#### Énoncé du problème:
Prolongez, s'il vous plaît, le texte ci-dessous sur la laïcité inclusive en reprenant juste après sa dernière phrase.

======== Extrait à lire

Ainsi, après les dernières déclinaisons de la laïcité : « positive » selon Sarkosy, « de reconnaissance » selon les penseurs du Vatican, voici le retour en force de la laïcité « inclusive » chère à Jean Baubérot, Grand Prêtre de la Laïcité à géométrie variable. Inclusif : « qui renferme quelque chose en soi » nous dit le Petit Robert. Quoi donc en l’occurrence ? Je vous laisse deviner. Selon l’ex titulaire de la Chaire de Laïcité au CNRS qui ne cache pas ses liens avec l’Eglise Réformée et son intérêt pour les théories des multi culturalistes canadiens favorables aux « accommodements raisonnables », la laïcité doit se réformer en fonction des évolutions du paysage religieux. Vue sous cet angle, la laïcité serait donc « une valeur principielle transcendant les options spirituelles qui échappe à la relativisation ». L’objectif de la laïcité inclusive vise donc à construire dans un espace public véritablement pluriel, une société qui évite de marginaliser ou d’enfermer les citoyens dans un moule unique, de les priver de leurs droits moraux ou religieux. Elle se fonde sur l’autonomie morale de chacun et l’égale liberté d’expression du religieux dans l’espace public sans que celle-ci ait une emprise sur ce dernier. Or, a - ton jamais vu une religion refuser de s’immiscer dans la vie d’une société, renoncer à imposer son dogme ?

Selon Samuel Bouchard, sénateur et théoricien de la laïcité à la sauce québecoise, l’objectif de la laïcité dite « inclusive » vise à l’interprétation des signes de la diversité religieuse dans les sociétés, à la résolution de situations de litiges arbitrés en fonction de critères fonctionnels ou contextuels. Par critères contextuels entendons les valeurs sociales fondamentales : « équité, égalité Homme femme, sécurité personnelle, non violence ». Notons au passage que la notion d’équité prime ici celle, o combien républicaine, d’égalité. Par critères contextuels il faut entendre : « les critères de décision empiriques survenant dans la vie quotidienne des institutions telles les demandes d’accommodements religieux provenant des familles ». Par exemple l’imposition des interdits alimentaires. En la matière, pas de hiérarchie déterminée, sinon « des arbitrages balisés conformes aux valeurs fondamentales ».

================
======== Lignes de données

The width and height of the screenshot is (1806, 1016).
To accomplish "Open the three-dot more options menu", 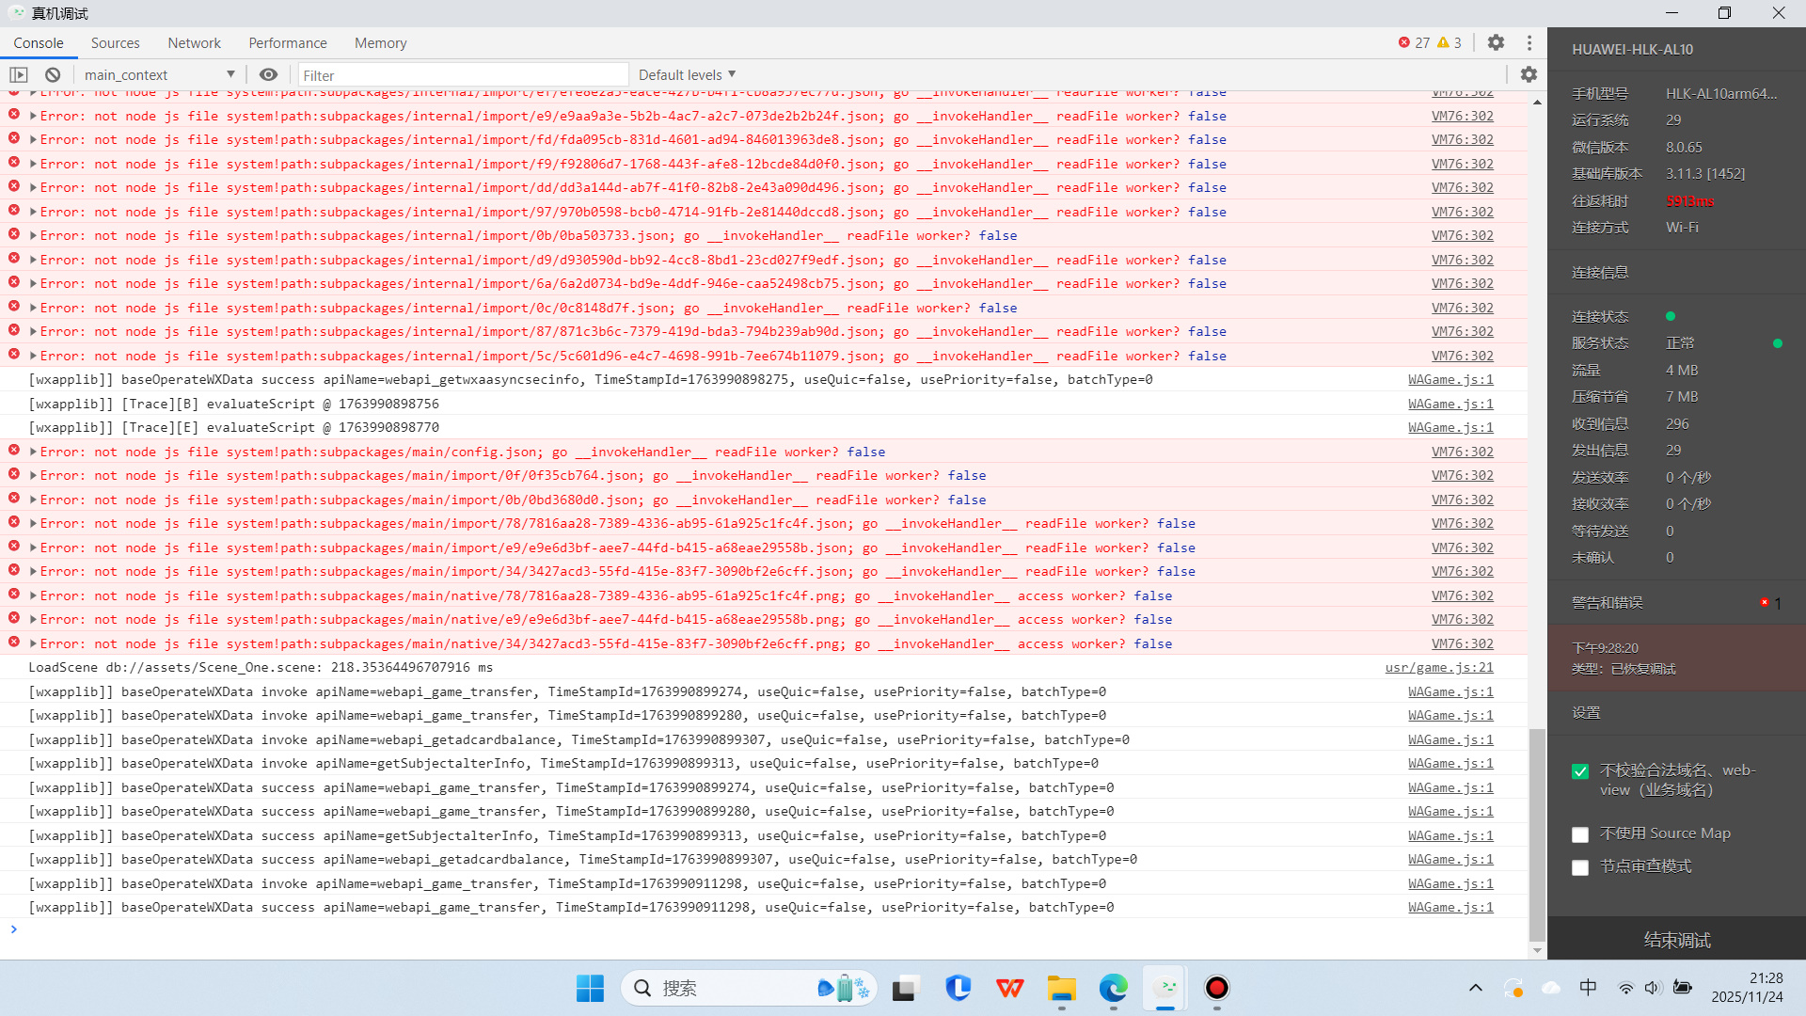I will (1529, 42).
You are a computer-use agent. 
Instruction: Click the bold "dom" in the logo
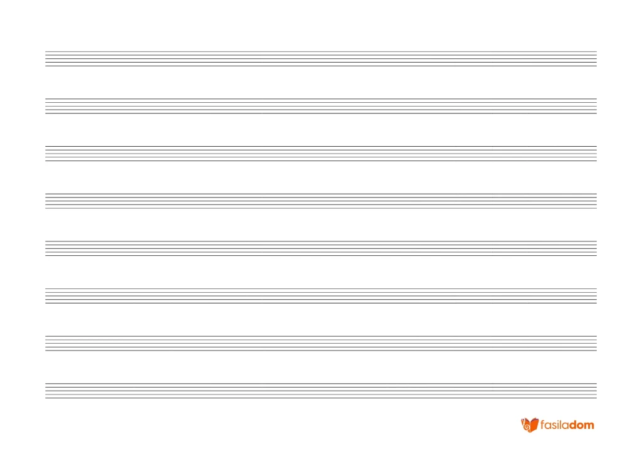(581, 425)
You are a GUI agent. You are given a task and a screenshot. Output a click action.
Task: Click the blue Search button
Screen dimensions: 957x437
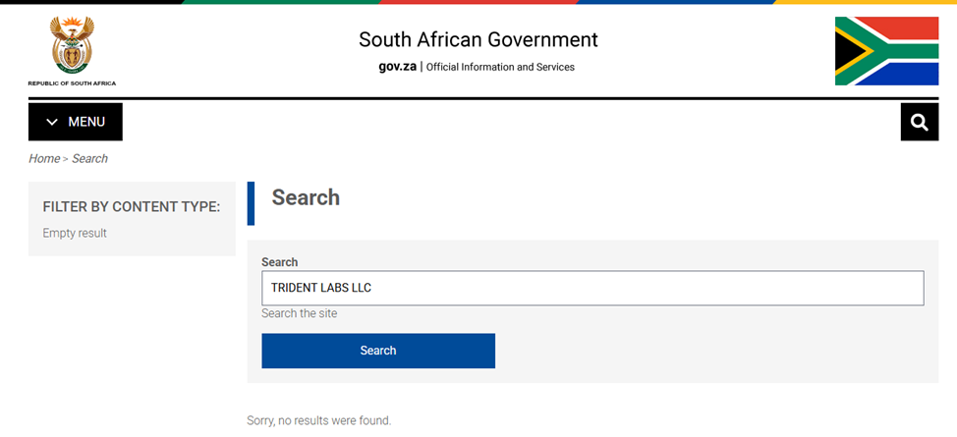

================

#### Réponse:
Voila pour la théorie, examinons à présent le projet de mise en application dans les rapports remis au Premier Ministre le 13 décembre 2013. Ainsi, à la page 7 du rapport Faire société dans une société diverse, signé par Ahmed Boubaker et Olivier Noël, au chapitre : « Les modalités de fabrication du commun, une approche « par le bas » garantie « par le haut » ( une approche subsidiaire ?), on peut lire : « … il doit exister une passerelle sémantique pour permettre le développement d’une identité collective, une identité nationale inclusive » Plus avant : « il s’agit ni plus, ni moins, d’ouvrir la perspective et l’espoir d’écrire une nouvelle page de l’identité sur la base de rapports sociaux plus égalitaires, de construire une nouvelle forme de l’universel et non de l’universel abstrait » , un « chauvinisme de l’universel » comme le dit le sociologue Abdelmalek Saayad. Il s’agit de construire - je cite- un cadre institutionnel en s’appuyant sur la trame d’expériences associatives et non seulement sur les rapports sociaux de classe et de race comme facteurs indissociables d’un même processus. Il s’agit clairement d’inverser la démarche d’émancipation républicaine par le haut, par l’idéal.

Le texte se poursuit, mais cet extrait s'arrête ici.